### BRIEF
Omitting all images, set down every line below exactly as it appears.

___

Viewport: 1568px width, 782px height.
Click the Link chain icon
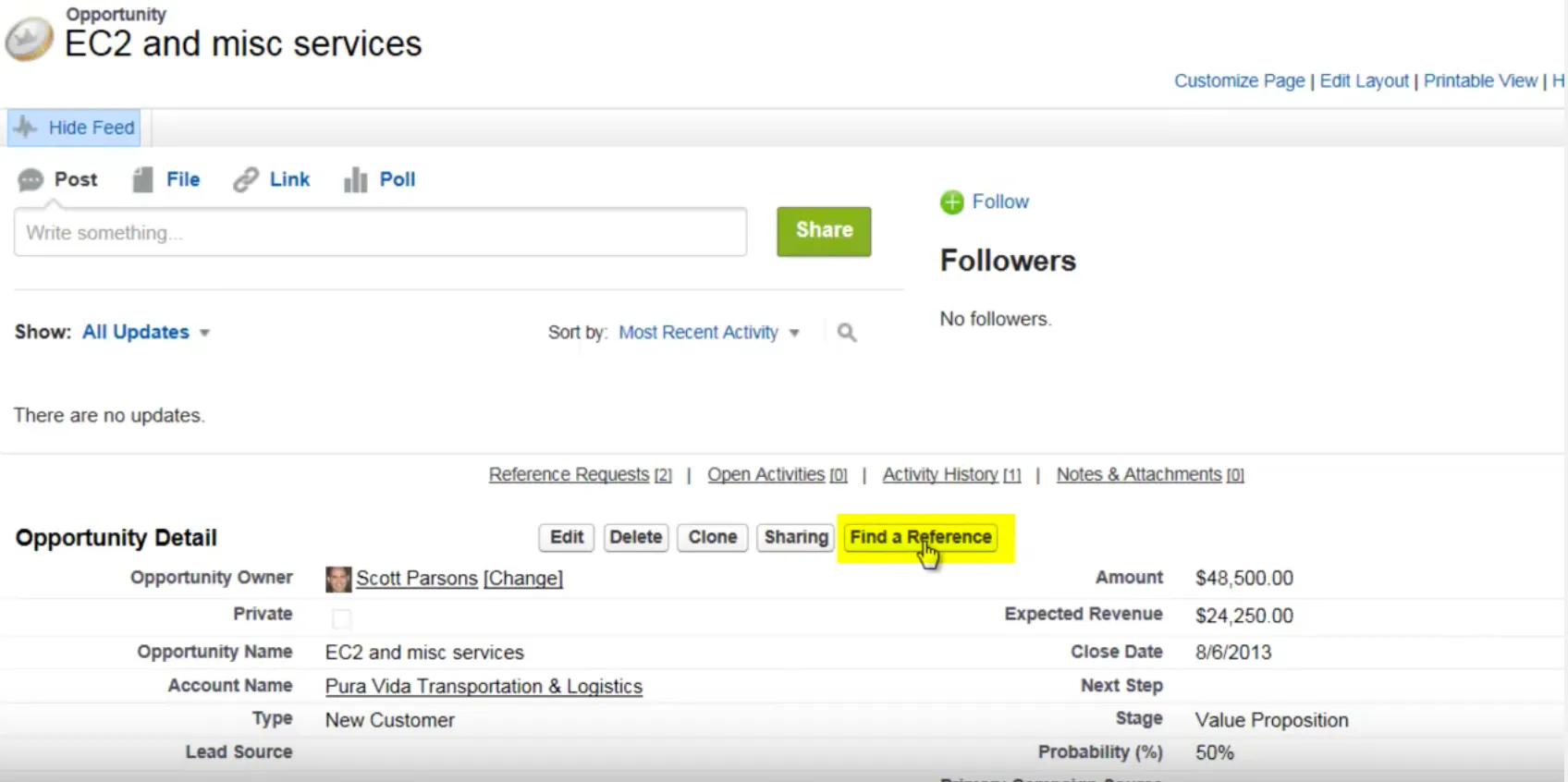tap(246, 179)
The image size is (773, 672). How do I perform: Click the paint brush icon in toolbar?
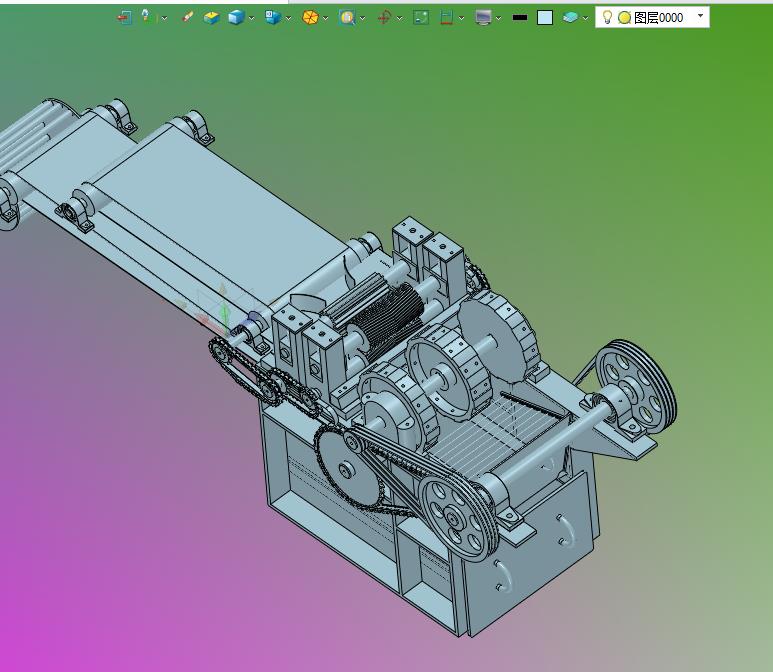[x=187, y=17]
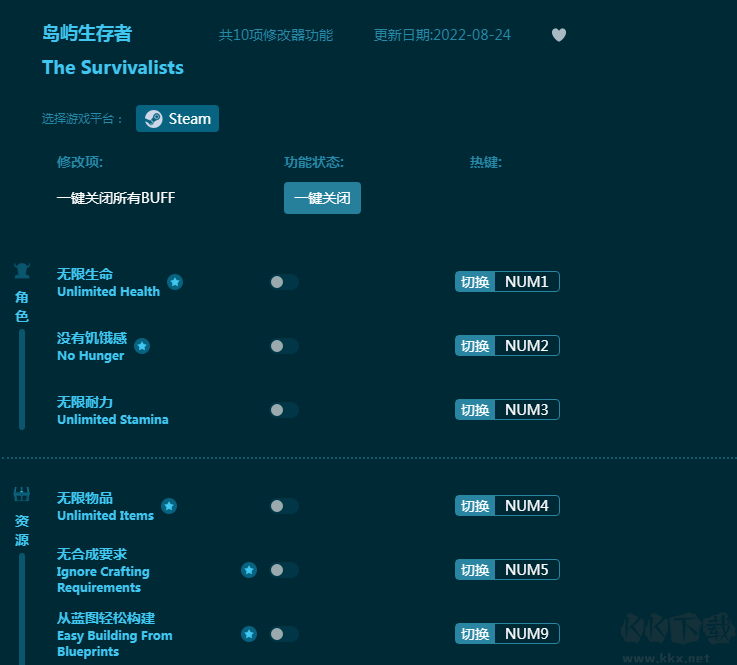
Task: Switch on Easy Building From Blueprints
Action: tap(284, 634)
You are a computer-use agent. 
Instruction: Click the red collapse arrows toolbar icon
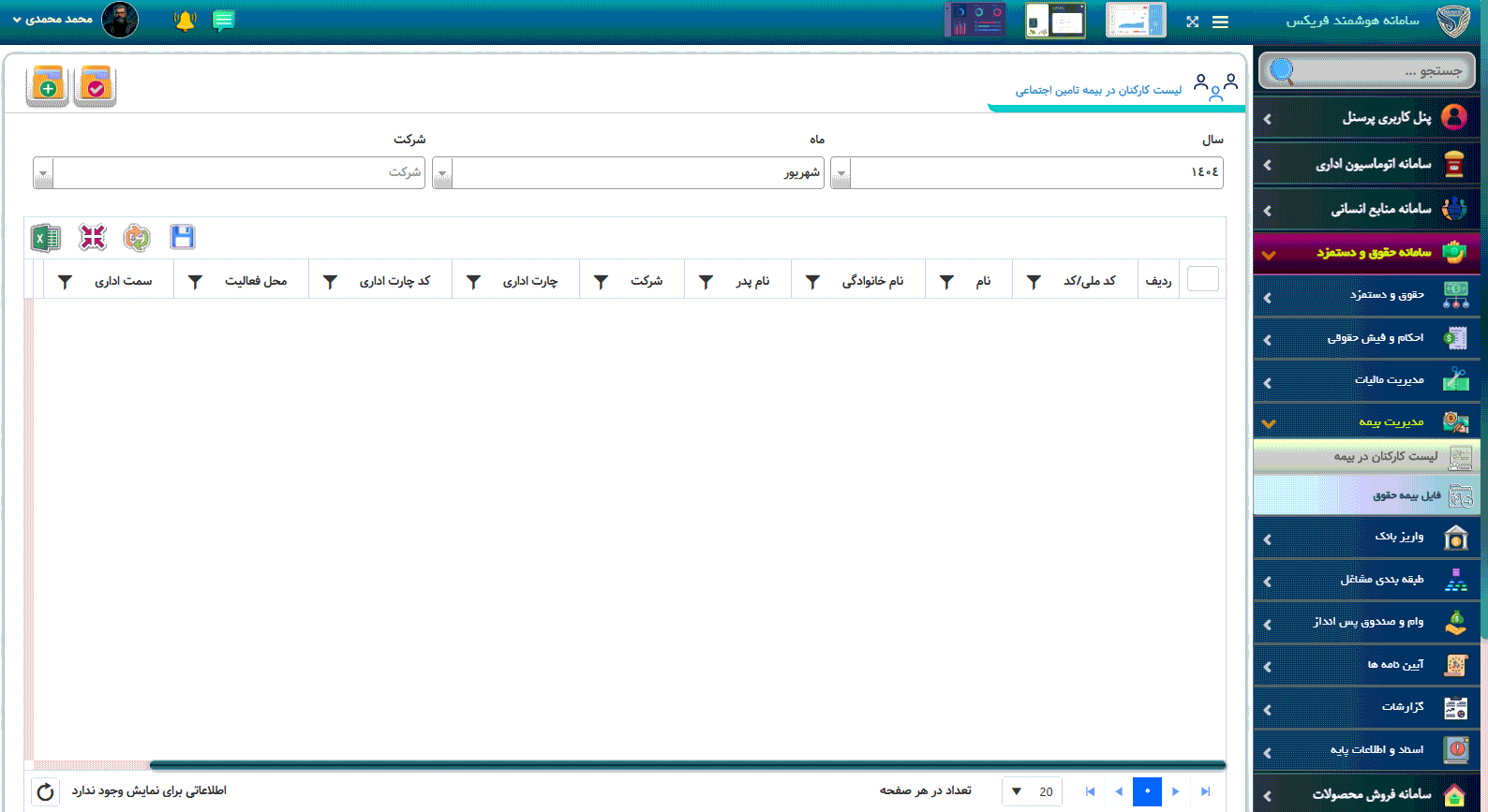92,238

___

### RESPONSE AREA
Viewport: 1568px width, 782px height.
Click the Link chain icon
tap(246, 179)
The image size is (773, 672). How do I perform: Click the paint brush icon in toolbar?
[x=187, y=17]
Task: Switch on Easy Building From Blueprints
Action: tap(284, 634)
You are a computer-use agent. 
Instruction: Click the red collapse arrows toolbar icon
92,238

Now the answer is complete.